[Available data]
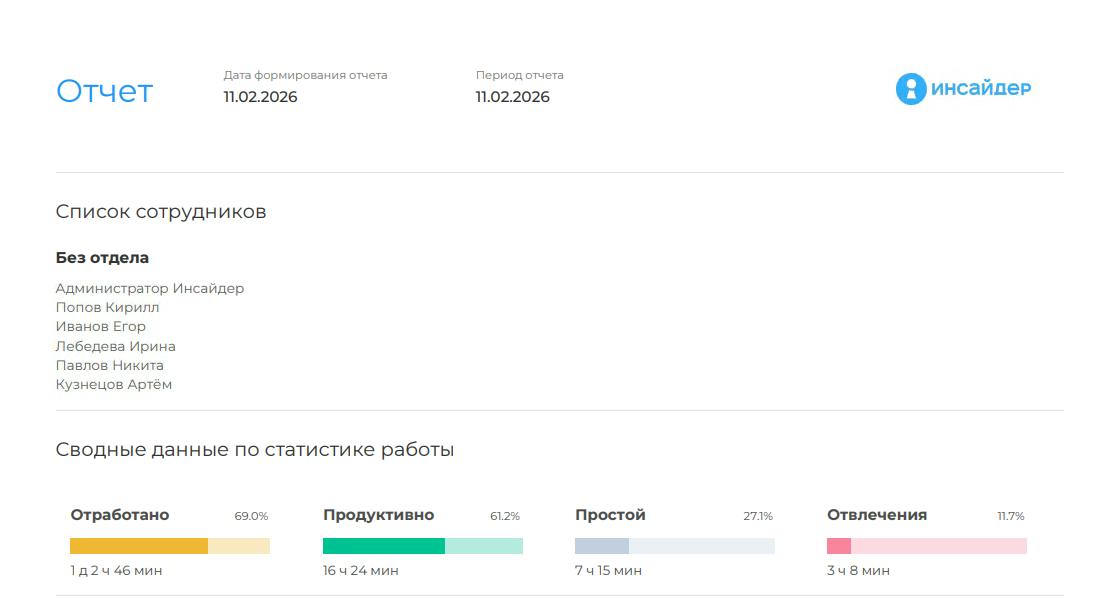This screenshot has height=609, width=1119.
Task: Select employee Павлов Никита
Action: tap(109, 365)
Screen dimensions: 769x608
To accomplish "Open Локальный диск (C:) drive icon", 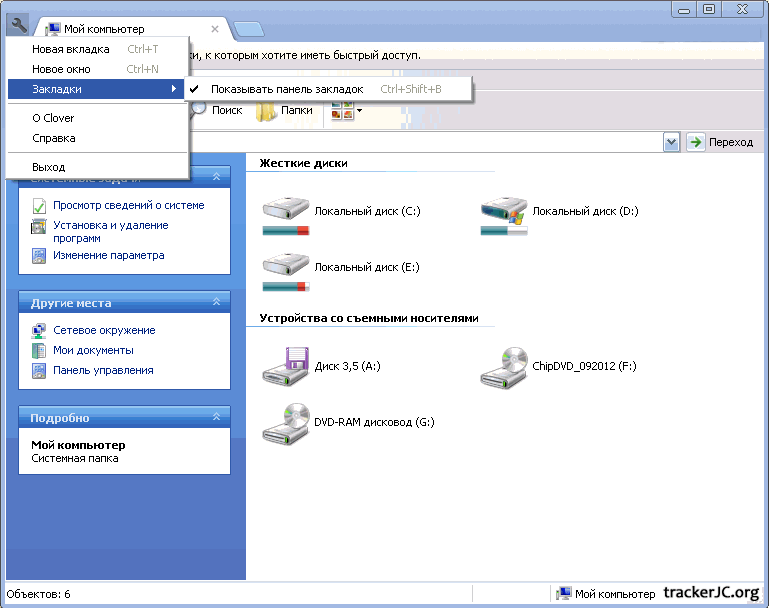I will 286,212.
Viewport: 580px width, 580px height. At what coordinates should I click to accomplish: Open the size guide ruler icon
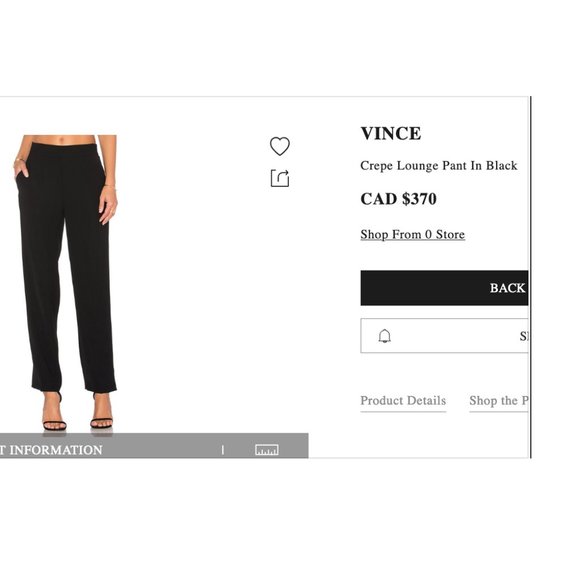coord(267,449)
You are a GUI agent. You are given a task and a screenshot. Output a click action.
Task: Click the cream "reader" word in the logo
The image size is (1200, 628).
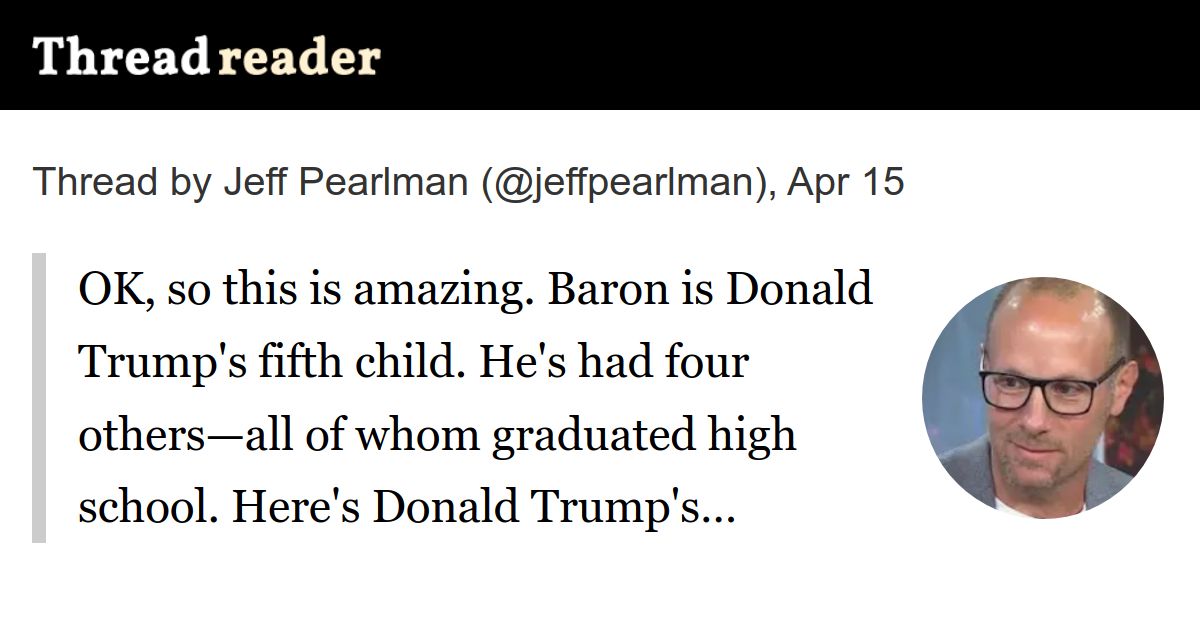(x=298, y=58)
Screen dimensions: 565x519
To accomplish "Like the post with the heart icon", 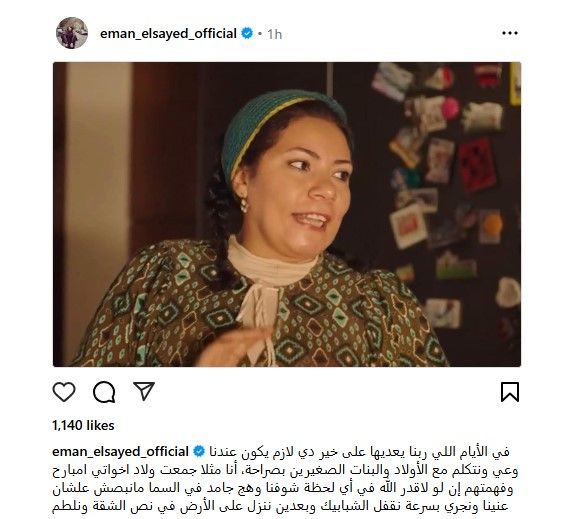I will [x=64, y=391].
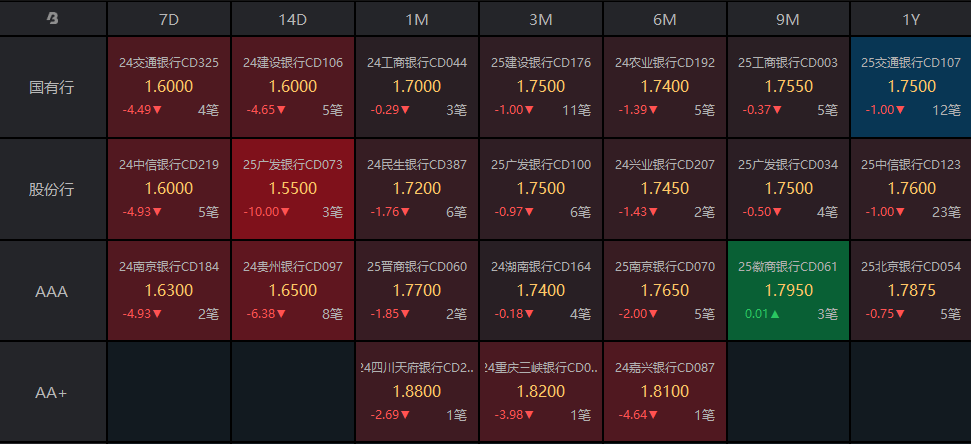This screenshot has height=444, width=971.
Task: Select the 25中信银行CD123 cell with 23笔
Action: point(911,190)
[/Available data]
- _Your objective_:
All lines that include the word "dimensions" must be copied from the material above.

- _Completed task_:
Screen dimensions: 769x608
Screen dimensions: 565x519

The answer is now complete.